-- Alıştırma ayrıntıları --
Materyaldeki satırları yeniden yazın, "screenshot" ifadesini geçtiği her yerde "image" ile değiştirin ve geri kalan her şeyi olduğu gibi bırakın. Resimleri cevaba almayın.

-- Sağlanan materyal --
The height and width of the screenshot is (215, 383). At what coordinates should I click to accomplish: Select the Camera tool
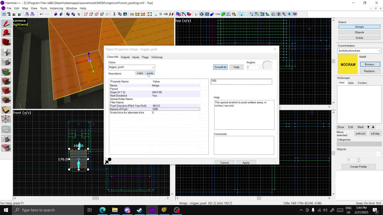pos(6,42)
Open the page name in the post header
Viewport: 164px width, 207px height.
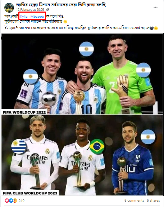(61, 5)
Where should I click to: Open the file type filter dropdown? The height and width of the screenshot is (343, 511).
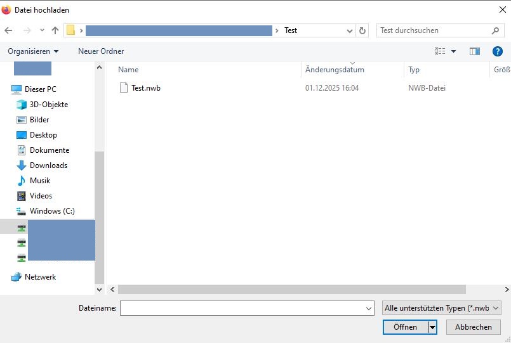tap(442, 308)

-- Çıktı aşağıda --
The height and width of the image is (215, 383). At what coordinates should I click to accomplish: Select the Camera tool
pos(6,42)
Open the page name in the post header
Viewport: 164px width, 207px height.
(61, 5)
Where should I click to: Open the file type filter dropdown? The height and width of the image is (343, 511).
tap(442, 308)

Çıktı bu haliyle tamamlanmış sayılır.